### What you will do
**a.** From the notebook, pull out the part that opens with the words containing "['en-de', 'en-es', 'en-fr', 'en-pt']" and closes with "tree = etree.parse(tmx_path)".
**b.** Answer these questions about the notebook:
(i) What version string does torch.__version__ show?
(ii) Which four file names does the files list hold?
(iii) What language name does get_data assign when name is "fr"?

### Quoted passage
In [6]:
from lxml import etree
import pandas as pd
import os
from pathlib import Path

In [1]:
import torch
torch.__version__

'2.9.0+cu130'

In [4]:
dir_path = Path("data/")

files = [f.name.split('.')[0] for f in dir_path.iterdir() if f.is_file()]
files

['en-de', 'en-es', 'en-fr', 'en-pt']

In [39]:
def get_data(file_name):
    # Path to TMX file
    tmx_path = f"data/{file_name}.tmx"

    # Parse the TMX XML
    tree = etree.parse(tmx_path)
    root = tree.getroot()

    rows = []
    name = file_name.split('.')[0].split('-')[1]

    if name == "pt":
        lang_name = "Portuguese"
    elif name == "fr":
        lang_name = "French"
    elif name == "es":
        lang_name = "Spanish"
    else :
        lang_name = "German"
    
    print(f"Creating the dataframe for {lang_name} language")
    # TMX content is inside <body>
    body = root.find("body")

    for tu in body.findall("tu"):
        en_text = None
        second_text = None

        for tuv in tu.findall("tuv"):
            # Language attribute (xml:lang or lang)
            lang = (
                tuv.attrib.get("{http://www.w3.org/XML/1998/namespace}lang")
                or tuv.attrib.get("lang")
            )
            seg = tuv.find("seg")

### Dataset excerpts

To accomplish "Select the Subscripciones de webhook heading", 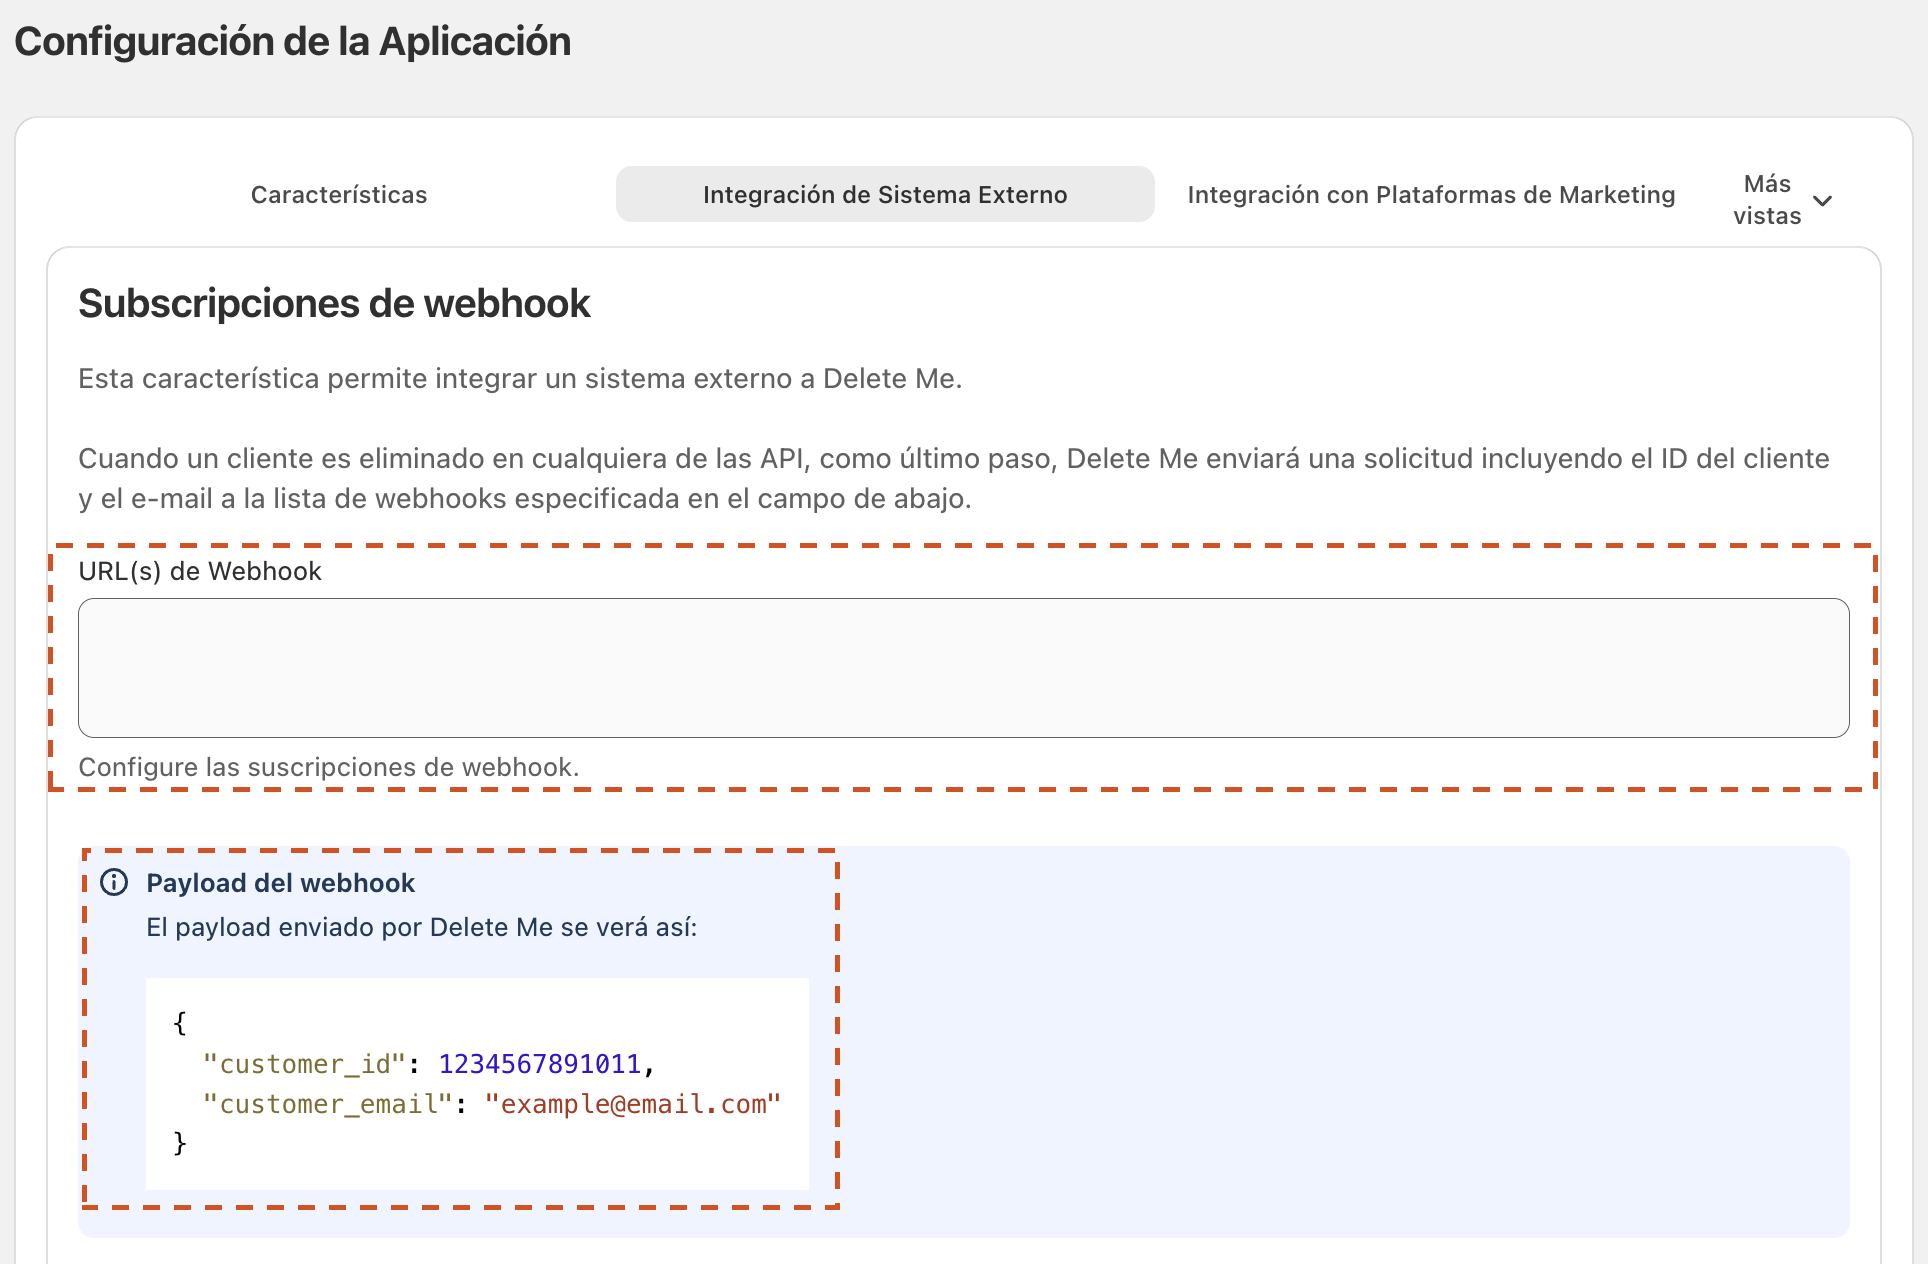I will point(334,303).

---

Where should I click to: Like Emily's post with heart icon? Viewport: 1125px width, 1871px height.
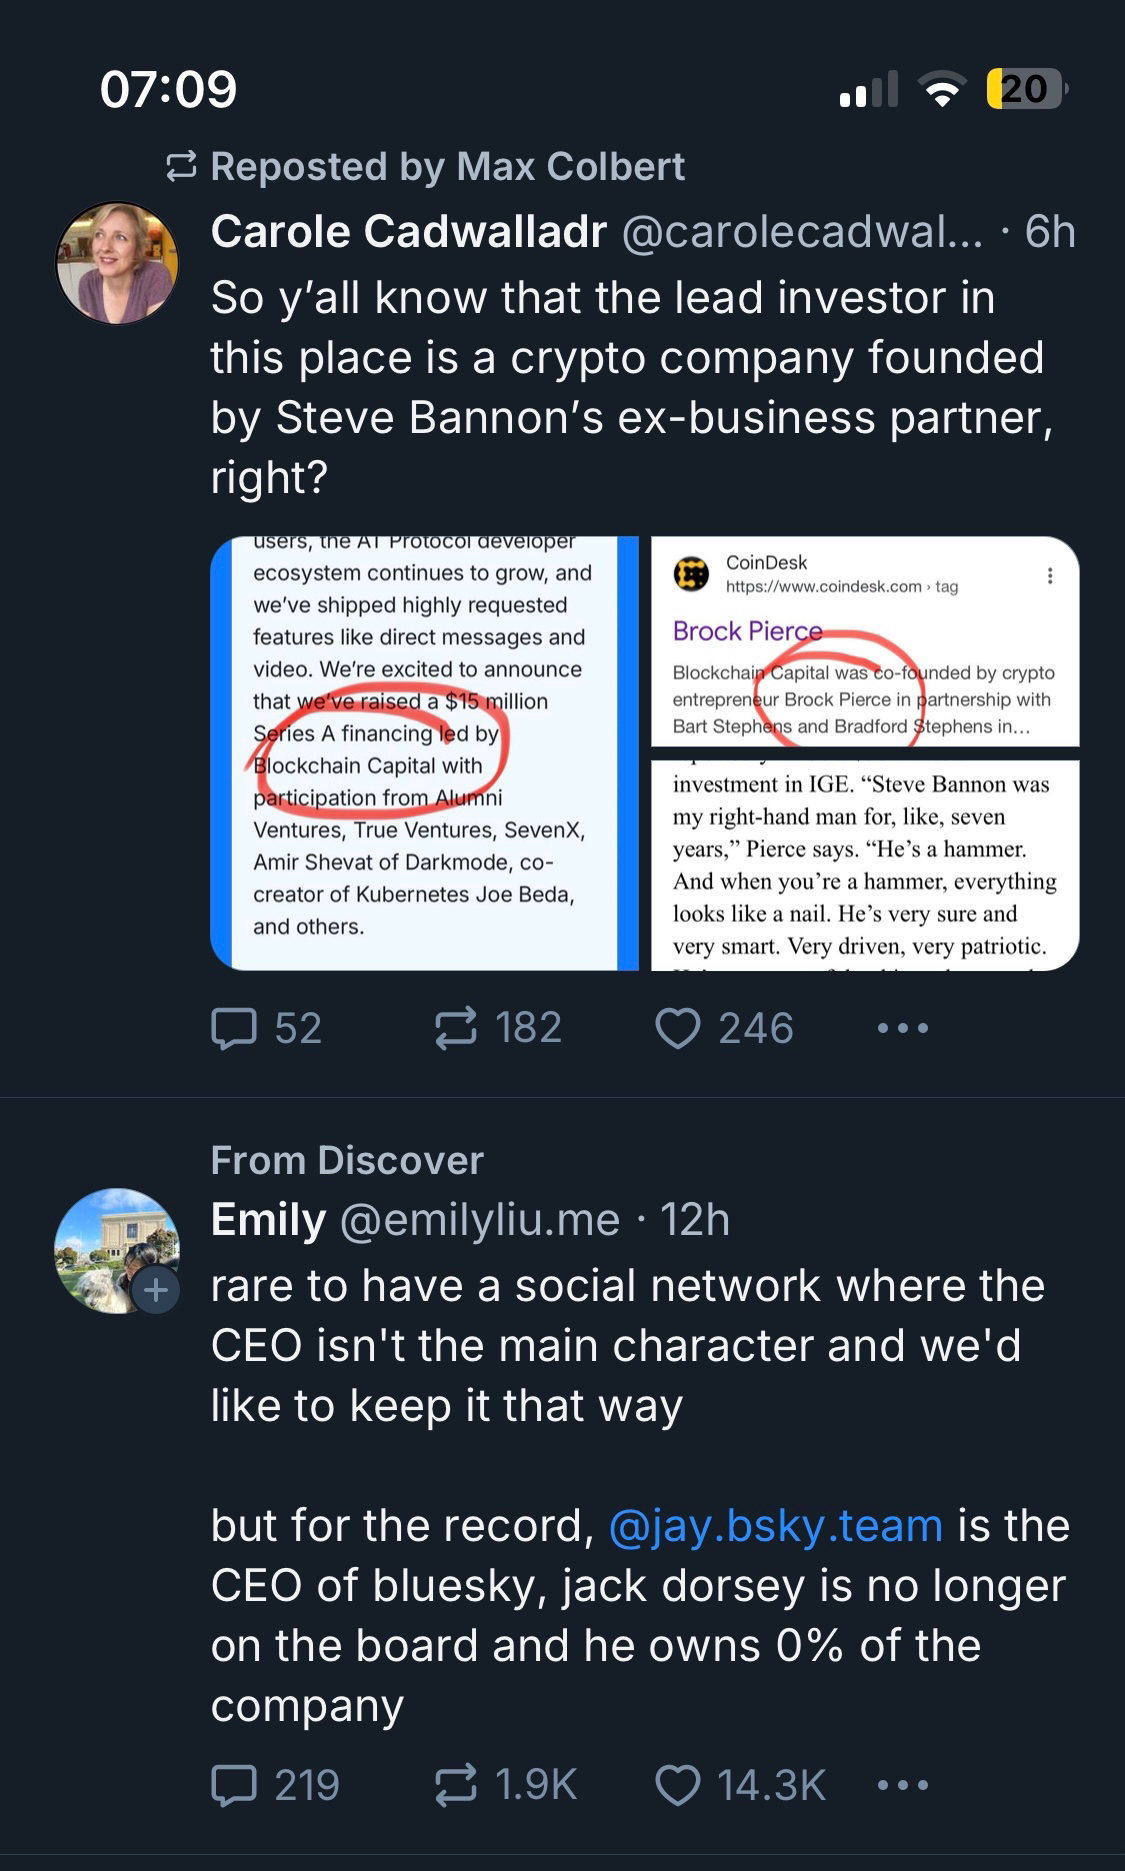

---

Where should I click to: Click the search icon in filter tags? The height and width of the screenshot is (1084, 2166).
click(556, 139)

### Task-by-task results
**a.**
['en-de', 'en-es', 'en-fr', 'en-pt']

In [39]:
def get_data(file_name):
    # Path to TMX file
    tmx_path = f"data/{file_name}.tmx"

    # Parse the TMX XML
    tree = etree.parse(tmx_path)

**b.**
(i) '2.9.0+cu130'
(ii) 'en-de', 'en-es', 'en-fr', 'en-pt'
(iii) French